> [Yapılacak görevler]
A - Danıştay kararına ait belgede geçen bütün tarihleri, belgedeki yazılışlarıyla sıralayın.
B - Listede "Given: Click the benchmark window title icon" ifadesini içeren satırdan "Looking at the" ifadesini içeren satıra kadar (o satır da dahil) olan satırları, No ve Satır sütunlu bir Markdown tablosuna dönüştürün. Boş satırları ve resimleri tabloya almayın.

--- Belge ---

Abaküs Yazılım
İdare Dava Daireleri Kurulu
Esas No: 2022/184
Karar No: 2022/1757
Karar Tarihi: 16.05.2022

Danıştay İdare Dava Daireleri Kurulu 2022/184 Esas 2022/1757 Karar Sayılı İlamı

DANIŞTAY İDARİ DAVA DAİRELERİ KURULU         2022/184 E.  ,  2022/1757 K.

    "İçtihat Metni"

    T.C.
    D A N I Ş T A Y
    İDARİ DAVA DAİRELERİ KURULU
    Esas No : 2022/184
    Karar No : 2022/1757

    TEMYİZ EDEN (DAVALI) : … Kurumu
    VEKİLİ : Av. …

    DİĞER DAVALI : … Bakanlığı
    VEKİLİ : Hukuk Müşaviri Av. …

    KARŞI TARAF (DAVACI) : … Birliği
    VEKİLİ : Av. …

    İSTEMİN KONUSU : Danıştay Onuncu Dairesinin 17/05/2021 tarih ve E:2019/10337, K:2021/2246 sayılı kararının iptale ilişkin kısmının temyizen incelenerek bozulması davalı idarelerden Sosyal Güvenlik Kurumu tarafından istenilmektedir.

    YARGILAMA SÜRECİ :
    Dava konusu istem: 25/03/2010 tarih ve 27532 mükerrer sayılı Resmî Gazete'de yayımlanan Sosyal Güvenlik Kurumu Sağlık Uygulama Tebliği'nin; 3.2.1., 3.2.2., 3.2.3. maddelerinin, 3.3.1. maddesinin 1. fıkrasının, 3.3.4. maddesinin, 4.2. maddesinin 4. fıkrasının, 4.3. maddesinin son fıkrasının, 3.1.1. maddesinin ilk fıkrasındaki "...doğrudan veya..." ibaresinin, 3.2. maddesinin, 3.2.3. maddesinin 2. fıkrasındaki "Yüzde yetmişbeşlik üst sınırın hesaplanmasında her bir tıbbi malzeme bağımsız olarak değerlendirilir" ibaresinin, 4.2. maddesinin 6., 7. ve 8. fıkralarının, 4.2.1.A maddesinin 2. cümlesi ile 4.2.2.C maddesinin 1. fıkrasının, 4.3. maddesinin 3. fıkrasındaki "ve Kurumca kabul edilmesi" ibaresinin, 4.5.2.A maddesinin 2. fıkrasının, 4.5.4.F-1. maddesinin 1. fıkrasının (b) bendinin 2 sayılı düzenlemesinin, 4.5.4.F-2. maddesinin 4. fıkrasının, Ek-9/A'nın, Tanıya Dayalı İşlem Listesi Ek/9'un "7.5. Fizik tedavi ve rehabilitasyon" bölümünün, 6.1.1.A maddesinin 2. fıkrasının, 6.1.1.Ç maddesinin 1. ve 2. fıkralarının, 6.2.5. maddesinin 1. fıkrasının (a) bendinin, 7.3.1. maddesinin 3. fıkrasının, 7.3.7 maddesinin son fıkrasının, 7.3.12.E maddesinin son fıkrasının, 7.3.12.F maddesinin son fıkrasının, 10.2. maddesinin 1. fıkrasının, Tebliğin (2/A) numaralı ekindeki UH-P kısaltmasına yönelik açıklamanın, Tebliğ eki EK-5/A, EK-5/C, EK-5/E, EK-5/F, EK-6, EK-7, EK-8, EK-9 ve EK-10'un, 6.2.17.A maddesinin 9. fıkrasının, 7.1. maddesinin 10. fıkrasının, 7.3.4. maddenin 2. fıkrasının (a) ve (b) bentlerinin, 8. maddenin 1 ve 2. fıkralarının, Ek-8 Listesinin 2633 sıra no 700.050 kodundaki "Deri Prick Testi"nin açıklama bölümünde Kulak Burun Boğaz uzmanlık dalına yer verilmemek suretiyle yapılan eksik düzenlemenin iptali istenilmiştir.

--- İşlenecek liste ---

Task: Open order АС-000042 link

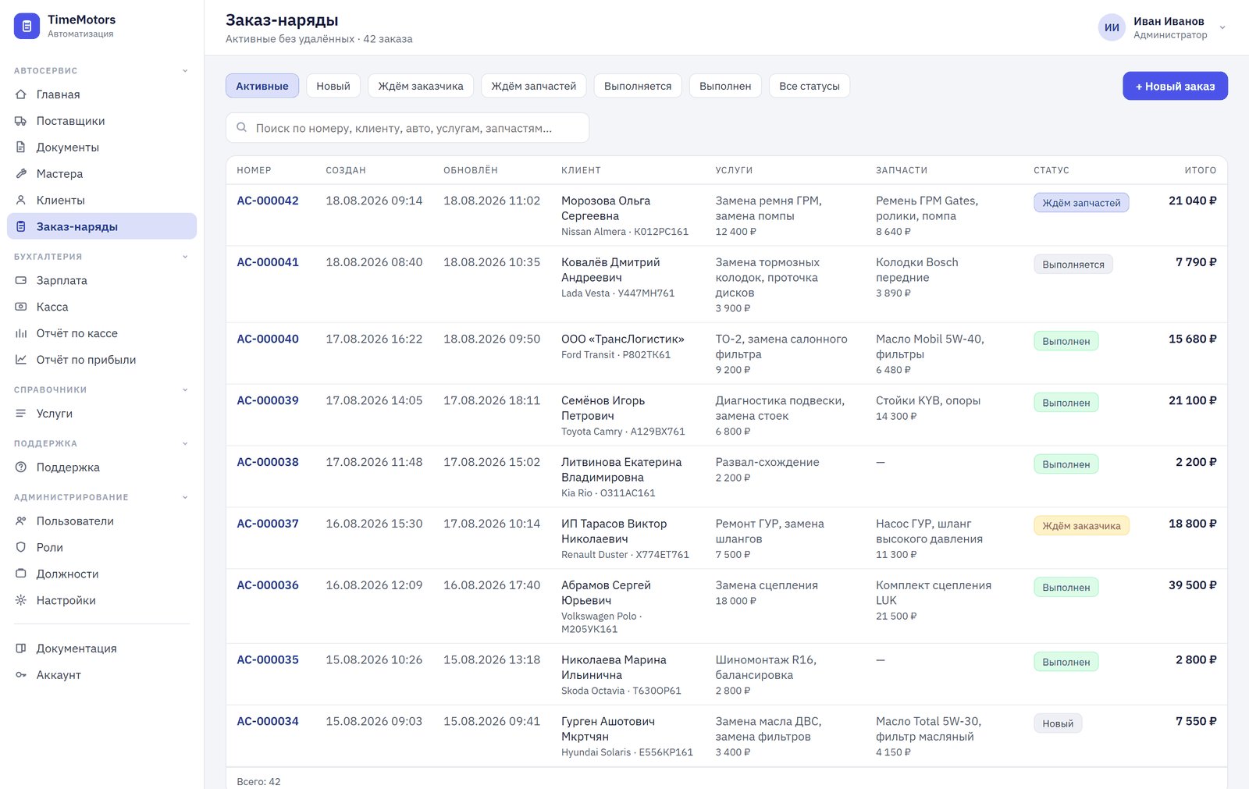Action: point(268,201)
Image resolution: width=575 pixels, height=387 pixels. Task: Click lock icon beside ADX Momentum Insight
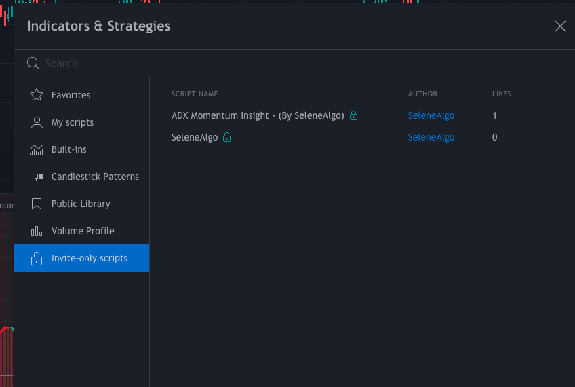pyautogui.click(x=353, y=115)
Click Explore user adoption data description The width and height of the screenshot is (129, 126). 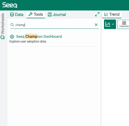pos(28,42)
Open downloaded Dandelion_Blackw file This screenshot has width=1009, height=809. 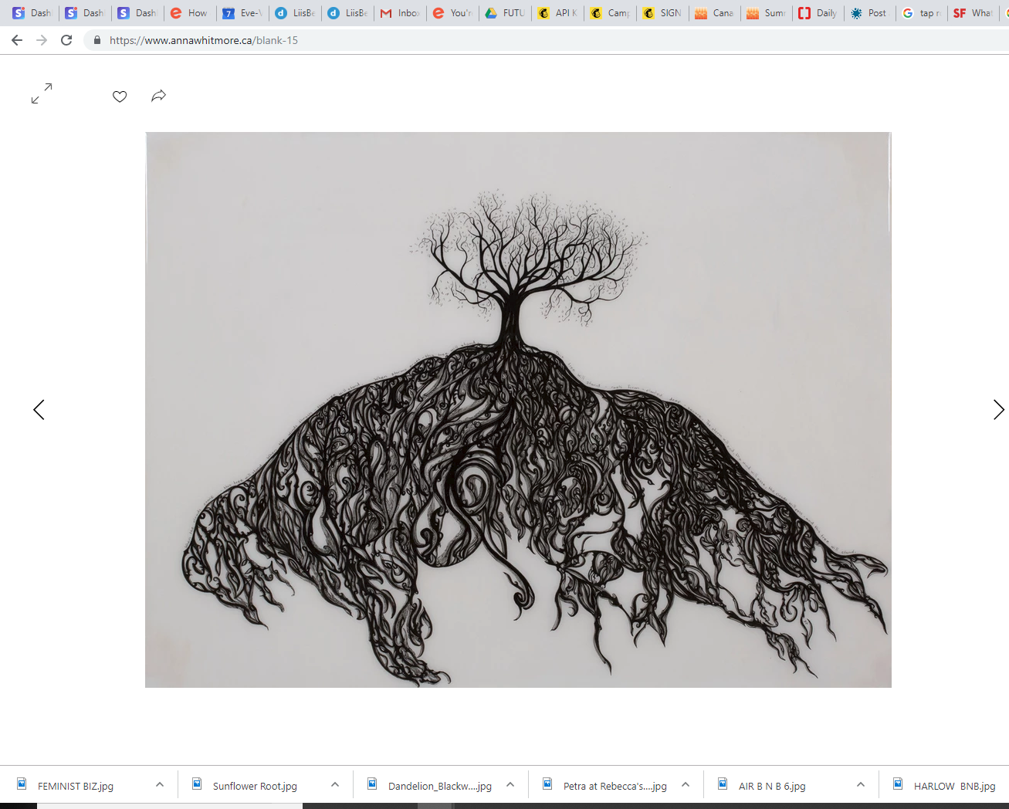point(438,786)
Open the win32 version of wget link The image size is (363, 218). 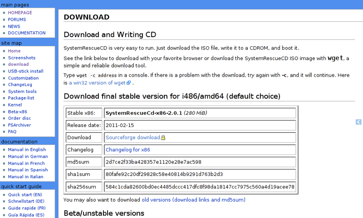[98, 83]
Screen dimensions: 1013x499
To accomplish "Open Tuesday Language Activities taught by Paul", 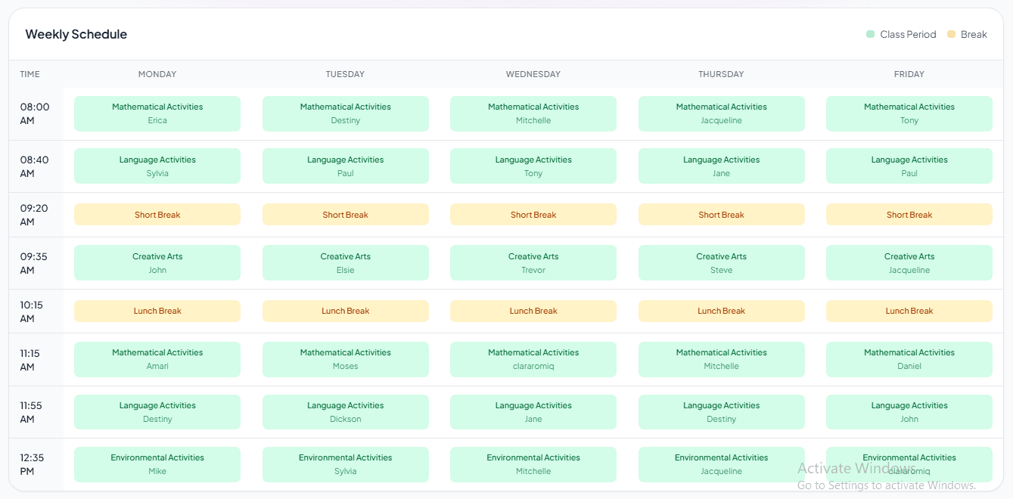I will 345,166.
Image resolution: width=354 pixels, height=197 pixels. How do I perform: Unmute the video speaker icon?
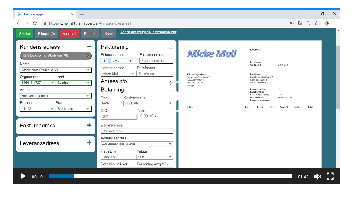click(x=317, y=176)
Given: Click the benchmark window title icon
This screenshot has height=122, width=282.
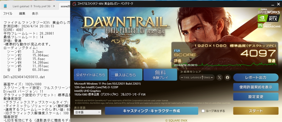Looking at the screenshot, I should click(74, 4).
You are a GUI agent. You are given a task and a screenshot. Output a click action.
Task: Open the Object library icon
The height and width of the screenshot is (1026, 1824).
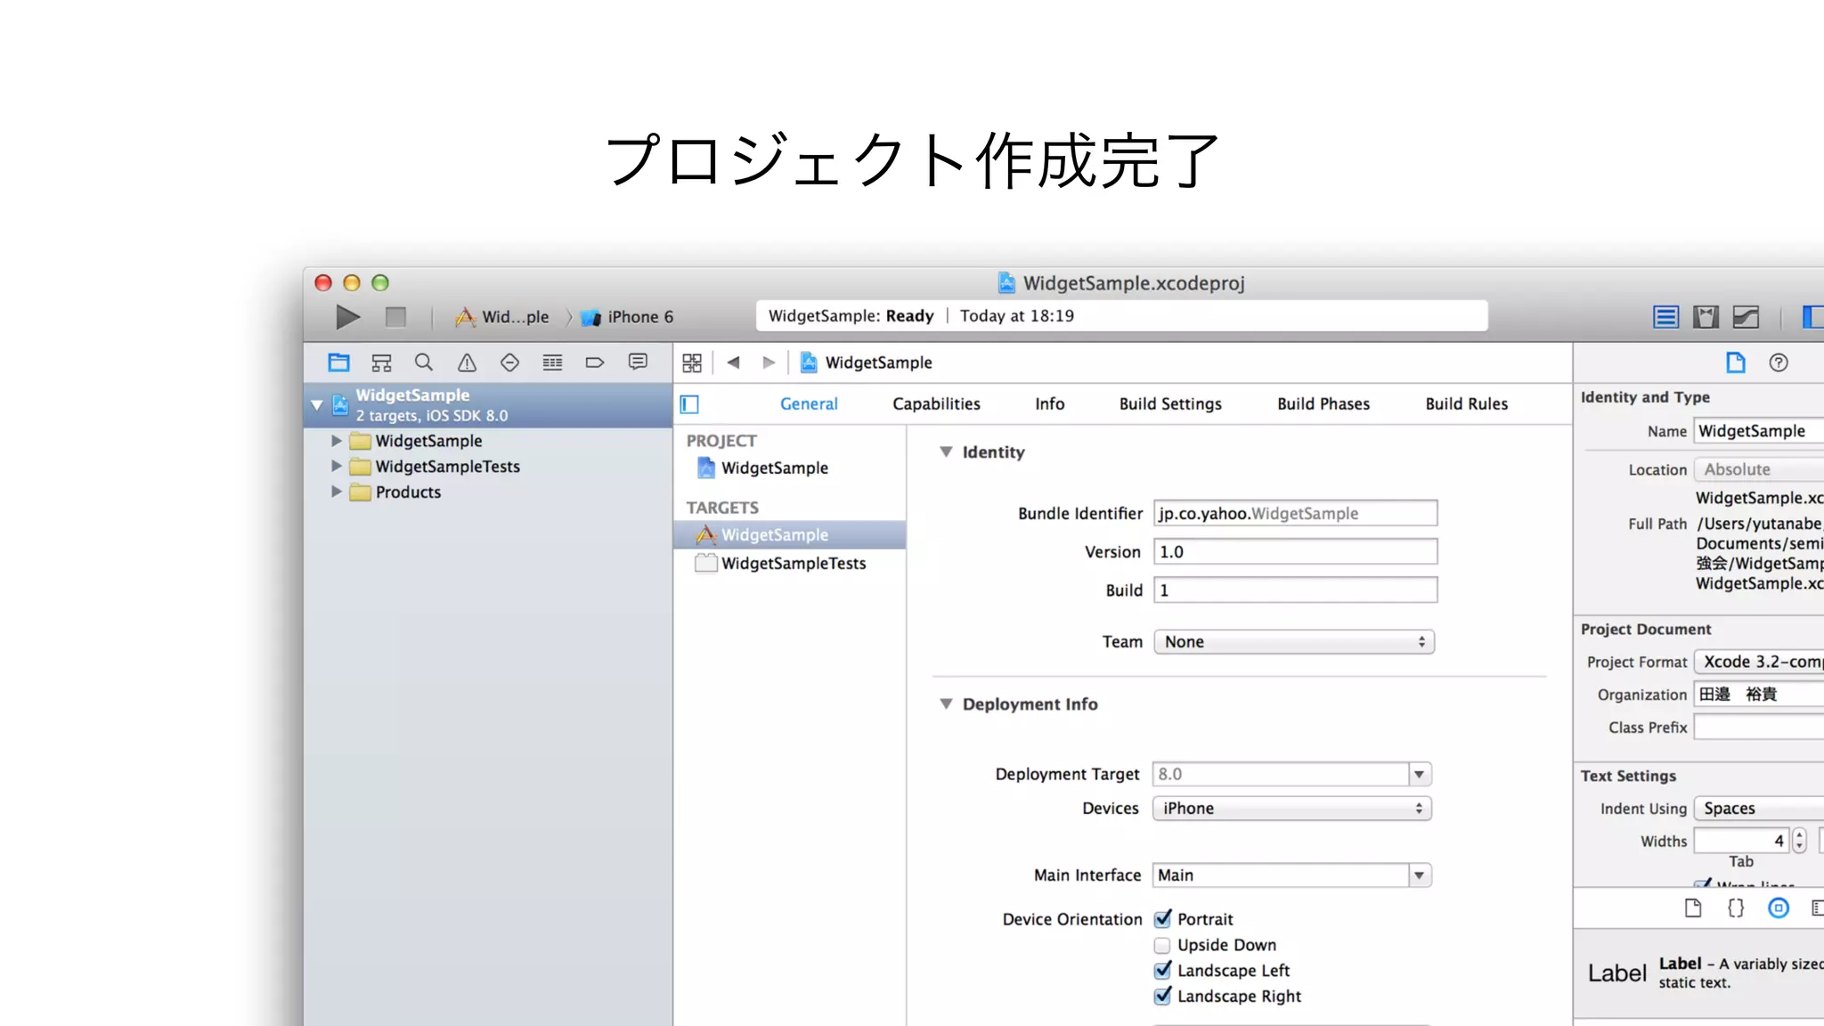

---

> [Görevlere göre çözümler]
A -
- 16.05.2022
- 17/05/2021
- 25/03/2010

B -
| No | Satır |
|---|---|
| 1 | Given: Click the benchmark window title icon |
| 2 | This screenshot has height=122, width=282. |
| 3 | Looking at the screenshot, I should click(74, 4). |